Over time I will provide more entries to this blog about the use of mobile technologies for health, but I’d like to recommend two readings before I finish this entry. The first is a United Nations Foundation Report titled mHealth for Development. This report was released near the end of 2009, and it is a detailed overview of the potential for mobile health technologies for promoting health and preventing disease globally with primary attention to maternal and child health issues. The focus of the report is on the developing world, but it is relatively easy to see how the concepts underlying the application of such technologies can be applied anywhere, including in middle and upper income countries.

Brian Dolan
The last piece I’d like to add is based on a presentation made on March 16, 2011 at South by Southwest (SXSW) in Austin, Texas. Four panelists outlined what they called “landmines” in the way current developers and professionals use mobile health technologies. Brian Dolan, editor of MobileHealthNews, did an excellent job of summarizing and critiquing what John DeSouza, president and CEO of MedHelp; BJ Fogg, head of the Stanford Persuasive Technology Lab; Margie Morris, clinical psychologist and senior researcher at Intel Labs; and Jane Sarasohn-Kahn, a health economist at Health 2.0 Advisors, presented at the meeting. You can find Dolan’s summary in the March 16, 2011 edition of mobihealthnews. I suggest that you consider that these “landmines” are not limited to just mhealth interventions but could also be applied to public health interventions in general.

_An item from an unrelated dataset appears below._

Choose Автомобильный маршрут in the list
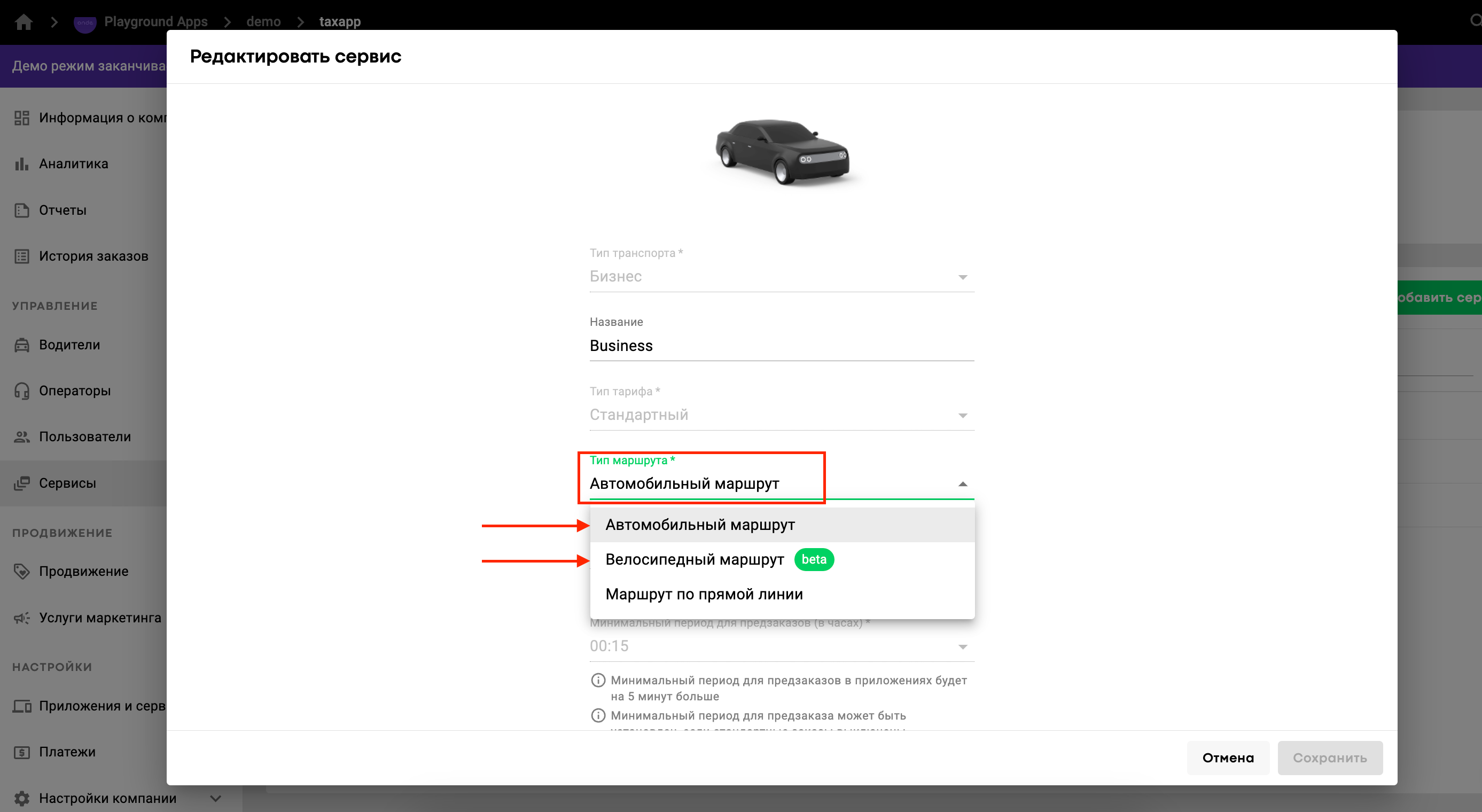Image resolution: width=1482 pixels, height=812 pixels. point(699,525)
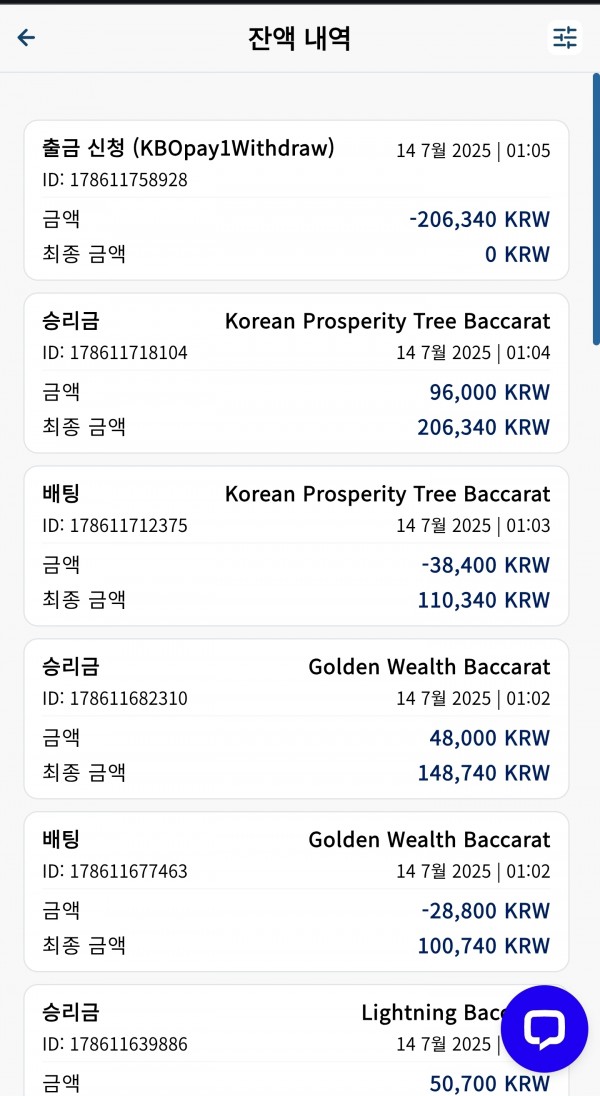Image resolution: width=600 pixels, height=1096 pixels.
Task: Open the filter settings icon
Action: pos(564,37)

I want to close by referencing a meeting that anyone interested in these issues should consider attending. The mHealthSummit will take place from December 5 to 7, 2011 at the Gaylord National Resort and Convention Center, Washington, DC. Many people in public health may have missed the 2010 mHealthSummit because it overlapped with the annual meeting of the American Public Health Association. This year the organizers have changed the date to allow public health practitioners, researchers and policy-makers to attend. I highly recommended this meeting.